- WORK TO DO: Turn the lines from the one containing "Delete the Attachment form" through the end of the items into a JSON list of strings, one string per line, leaving out blank lines.

(Dataset items)
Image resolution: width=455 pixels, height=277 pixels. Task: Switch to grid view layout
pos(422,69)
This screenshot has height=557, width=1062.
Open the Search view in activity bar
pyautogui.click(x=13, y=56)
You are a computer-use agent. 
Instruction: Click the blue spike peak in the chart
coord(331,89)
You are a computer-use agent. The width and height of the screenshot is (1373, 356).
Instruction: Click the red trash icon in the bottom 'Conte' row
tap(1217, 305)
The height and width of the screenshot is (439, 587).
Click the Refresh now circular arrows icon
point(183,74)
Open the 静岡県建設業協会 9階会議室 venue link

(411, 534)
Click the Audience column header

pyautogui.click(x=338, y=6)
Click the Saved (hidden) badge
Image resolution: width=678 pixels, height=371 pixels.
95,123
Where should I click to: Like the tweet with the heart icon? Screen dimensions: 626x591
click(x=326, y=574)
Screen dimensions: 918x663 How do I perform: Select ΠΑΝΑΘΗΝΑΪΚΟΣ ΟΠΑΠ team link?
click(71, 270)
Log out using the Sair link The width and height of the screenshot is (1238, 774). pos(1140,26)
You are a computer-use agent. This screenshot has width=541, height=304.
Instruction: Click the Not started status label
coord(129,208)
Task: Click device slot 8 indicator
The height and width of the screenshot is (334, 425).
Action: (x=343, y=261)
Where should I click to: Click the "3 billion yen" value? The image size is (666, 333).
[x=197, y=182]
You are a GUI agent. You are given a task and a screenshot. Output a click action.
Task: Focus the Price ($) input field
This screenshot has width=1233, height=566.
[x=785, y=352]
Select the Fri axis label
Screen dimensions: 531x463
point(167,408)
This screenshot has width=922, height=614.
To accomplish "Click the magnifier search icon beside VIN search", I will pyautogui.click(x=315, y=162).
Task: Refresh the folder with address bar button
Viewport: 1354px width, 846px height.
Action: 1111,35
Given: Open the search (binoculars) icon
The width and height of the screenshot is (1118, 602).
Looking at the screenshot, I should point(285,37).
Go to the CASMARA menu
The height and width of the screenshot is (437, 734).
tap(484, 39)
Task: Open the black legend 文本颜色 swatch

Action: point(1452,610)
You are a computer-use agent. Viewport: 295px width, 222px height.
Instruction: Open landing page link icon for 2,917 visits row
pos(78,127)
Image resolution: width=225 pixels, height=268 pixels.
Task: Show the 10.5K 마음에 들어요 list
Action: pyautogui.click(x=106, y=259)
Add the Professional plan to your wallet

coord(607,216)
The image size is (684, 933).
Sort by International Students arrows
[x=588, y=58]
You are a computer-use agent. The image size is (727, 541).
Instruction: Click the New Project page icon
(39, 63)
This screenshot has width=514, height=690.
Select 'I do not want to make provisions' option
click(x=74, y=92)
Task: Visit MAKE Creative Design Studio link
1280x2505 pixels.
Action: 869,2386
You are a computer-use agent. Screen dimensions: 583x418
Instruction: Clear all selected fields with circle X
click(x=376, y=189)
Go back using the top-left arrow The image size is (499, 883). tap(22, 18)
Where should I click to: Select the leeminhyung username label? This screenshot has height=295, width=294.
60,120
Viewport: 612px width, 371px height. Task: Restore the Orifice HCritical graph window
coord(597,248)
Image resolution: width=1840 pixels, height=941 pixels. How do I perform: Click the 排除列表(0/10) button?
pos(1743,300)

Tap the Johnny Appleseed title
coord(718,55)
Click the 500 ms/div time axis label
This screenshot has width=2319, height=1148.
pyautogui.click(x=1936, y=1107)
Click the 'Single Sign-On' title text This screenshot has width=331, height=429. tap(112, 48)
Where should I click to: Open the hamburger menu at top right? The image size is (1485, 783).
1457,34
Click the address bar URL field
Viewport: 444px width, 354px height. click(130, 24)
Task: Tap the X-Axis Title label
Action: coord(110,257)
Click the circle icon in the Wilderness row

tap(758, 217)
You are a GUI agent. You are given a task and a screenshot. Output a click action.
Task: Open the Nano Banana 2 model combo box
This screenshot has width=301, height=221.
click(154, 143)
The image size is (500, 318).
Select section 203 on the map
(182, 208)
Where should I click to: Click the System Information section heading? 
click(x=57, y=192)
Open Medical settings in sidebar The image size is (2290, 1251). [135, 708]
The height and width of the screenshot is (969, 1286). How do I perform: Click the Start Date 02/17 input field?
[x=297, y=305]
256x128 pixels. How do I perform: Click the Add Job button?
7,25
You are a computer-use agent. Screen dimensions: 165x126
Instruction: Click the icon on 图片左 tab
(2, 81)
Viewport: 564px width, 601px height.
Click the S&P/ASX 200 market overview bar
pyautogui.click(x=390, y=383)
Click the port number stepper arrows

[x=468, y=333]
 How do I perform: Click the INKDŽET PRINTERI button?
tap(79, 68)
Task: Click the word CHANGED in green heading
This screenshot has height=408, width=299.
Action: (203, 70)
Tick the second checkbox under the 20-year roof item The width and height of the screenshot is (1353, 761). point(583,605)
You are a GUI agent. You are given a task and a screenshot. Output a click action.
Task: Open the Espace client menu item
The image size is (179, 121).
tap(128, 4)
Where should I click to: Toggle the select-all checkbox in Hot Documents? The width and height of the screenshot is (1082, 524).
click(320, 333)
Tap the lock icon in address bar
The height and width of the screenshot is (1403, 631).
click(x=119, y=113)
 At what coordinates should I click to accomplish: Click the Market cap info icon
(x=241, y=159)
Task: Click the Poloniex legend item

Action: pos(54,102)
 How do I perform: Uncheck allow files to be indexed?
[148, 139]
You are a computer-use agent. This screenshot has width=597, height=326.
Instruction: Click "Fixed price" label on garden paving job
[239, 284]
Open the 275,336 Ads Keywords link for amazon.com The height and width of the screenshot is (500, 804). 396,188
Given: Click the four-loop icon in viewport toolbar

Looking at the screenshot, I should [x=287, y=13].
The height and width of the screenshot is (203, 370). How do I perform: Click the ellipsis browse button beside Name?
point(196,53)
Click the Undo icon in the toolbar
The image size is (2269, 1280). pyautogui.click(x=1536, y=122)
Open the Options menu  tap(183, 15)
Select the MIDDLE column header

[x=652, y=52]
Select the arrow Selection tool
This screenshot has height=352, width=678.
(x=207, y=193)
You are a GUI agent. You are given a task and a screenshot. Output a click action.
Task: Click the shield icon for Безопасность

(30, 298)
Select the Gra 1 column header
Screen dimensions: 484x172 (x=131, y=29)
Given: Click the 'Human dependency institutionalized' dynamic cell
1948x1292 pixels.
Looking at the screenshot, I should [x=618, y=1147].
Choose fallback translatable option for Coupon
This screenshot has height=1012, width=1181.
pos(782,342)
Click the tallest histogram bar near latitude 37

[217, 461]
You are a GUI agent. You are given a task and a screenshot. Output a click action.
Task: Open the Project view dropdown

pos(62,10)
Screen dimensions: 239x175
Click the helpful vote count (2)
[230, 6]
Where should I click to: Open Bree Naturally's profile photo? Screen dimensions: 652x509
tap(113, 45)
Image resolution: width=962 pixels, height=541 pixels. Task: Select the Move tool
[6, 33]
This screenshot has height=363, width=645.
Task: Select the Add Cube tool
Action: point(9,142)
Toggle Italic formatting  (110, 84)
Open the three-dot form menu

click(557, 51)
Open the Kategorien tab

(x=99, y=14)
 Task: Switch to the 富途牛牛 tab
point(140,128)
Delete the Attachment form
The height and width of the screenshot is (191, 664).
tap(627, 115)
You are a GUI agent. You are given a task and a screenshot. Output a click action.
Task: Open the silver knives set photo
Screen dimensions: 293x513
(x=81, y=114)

- EXERCISE RESULT:
[
  "Delete the Attachment form",
  "The height and width of the screenshot is (191, 664).",
  "tap(627, 115)",
  "You are a GUI agent. You are given a task and a screenshot. Output a click action.",
  "Task: Open the silver knives set photo",
  "Screen dimensions: 293x513",
  "(x=81, y=114)"
]